The role of information warfare in global strategic competition has become much more apparent in recent years. Today's practitioners of what this report's authors term hostile social manipulation employ targeted social media campaigns, sophisticated forgeries, cyberbullying and harassment of individuals, distribution of rumors and conspiracy theories, and other tools and approaches to cause damage to the target state. These emerging tools and techniques represent a potentially significant threat to U.S. and allied national interests. This report represents an effort to better define and understand the challenge by focusing on the activities of the two leading authors of such techniques — Russia and China. The authors conduct a detailed assessment of available evidence of Russian and Chinese social manipulation efforts, the doctrines and strategies behind such efforts, and evidence of their potential effectiveness. RAND analysts reviewed English-, Russian-, and Chinese-language sources; examined national security strategies and policies and military doctrines; surveyed existing public-source evidence of Russian and Chinese activities; and assessed multiple categories of evidence of effectiveness of Russian activities in Europe, including public opinion data, evidence on the trends in support of political parties and movements sympathetic to Russia, and data from national defense policies. The authors find a growing commitment to tools of social manipulation by leading U.S. competitors. The findings in this report are sufficient to suggest that the U.S. government should take several immediate steps, including developing a more formal and concrete framework for understanding the issue and funding additional research to understand the scope of the challenge.


Key Findings

The United States is only beginning to examine the techniques and reach of information warfare


The United States needs an updated framework for organizing its thinking about the manipulation of infospheres by foreign powers determined to gain competitive advantage.

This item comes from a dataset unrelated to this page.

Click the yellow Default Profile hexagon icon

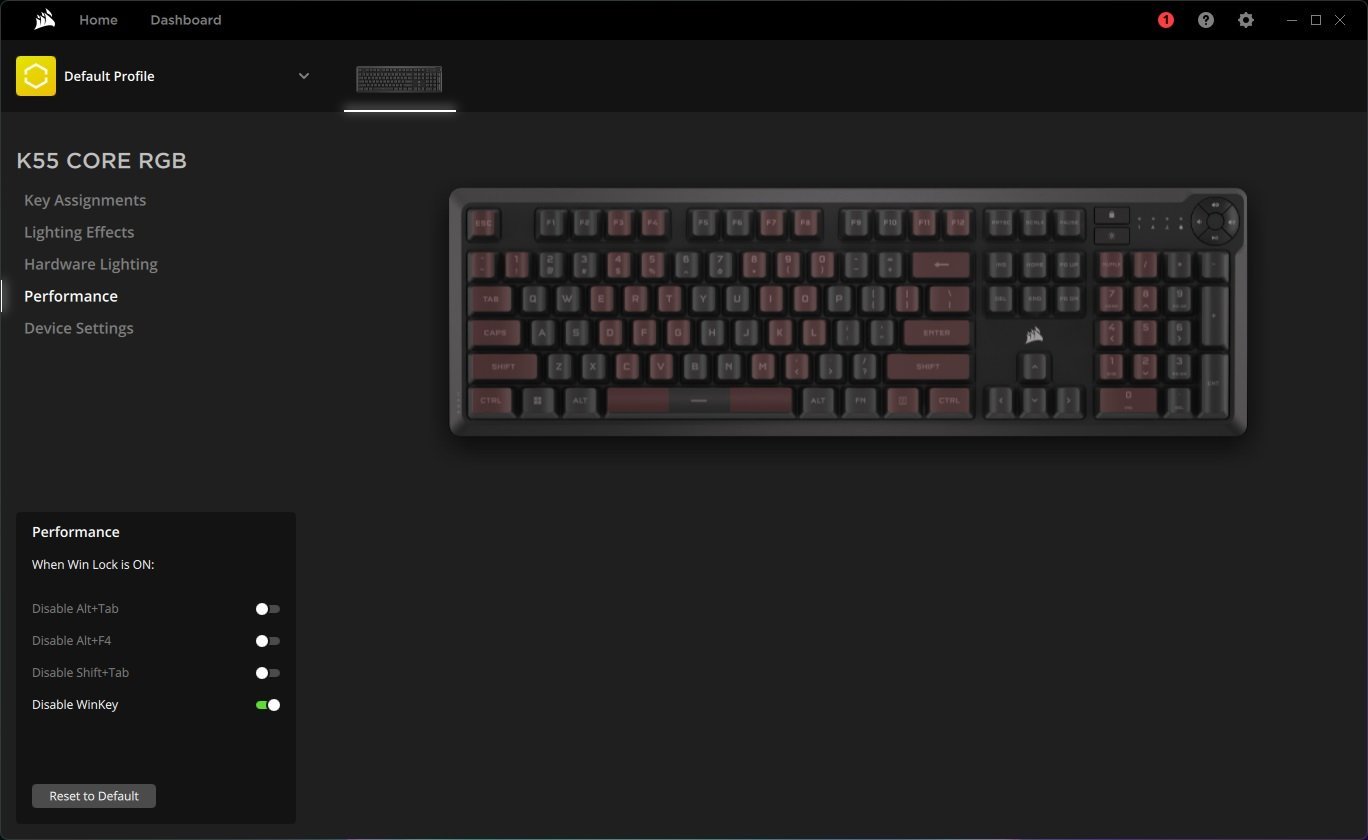pyautogui.click(x=36, y=76)
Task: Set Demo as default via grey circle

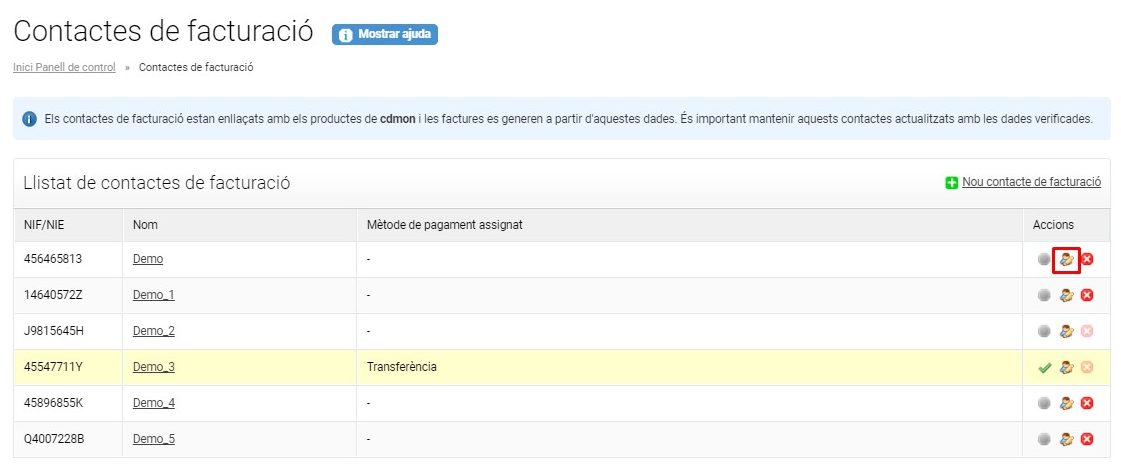Action: coord(1045,259)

Leading autocratic states have begun to employ information channels for competitive advantage — plans that remain in their initial stages and that could unfold in several ways.
Efforts at social manipulation are effective to the degree that vulnerabilities in a society allow them to be effective.

There is as yet no conclusive evidence about the actual impact of hostile social manipulation to date

There is a critical distinction between the outputs of manipulation campaigns and their outcomes in terms of effects on attitudes or behavior.

The marriage of the hostile intent of leading powers and the evolution of information technology may vastly increase the effectiveness and reach of these techniques over time
Leading democracies may have a limited window of opportunity to develop resilience and active defenses against such measures before they become truly dangerous.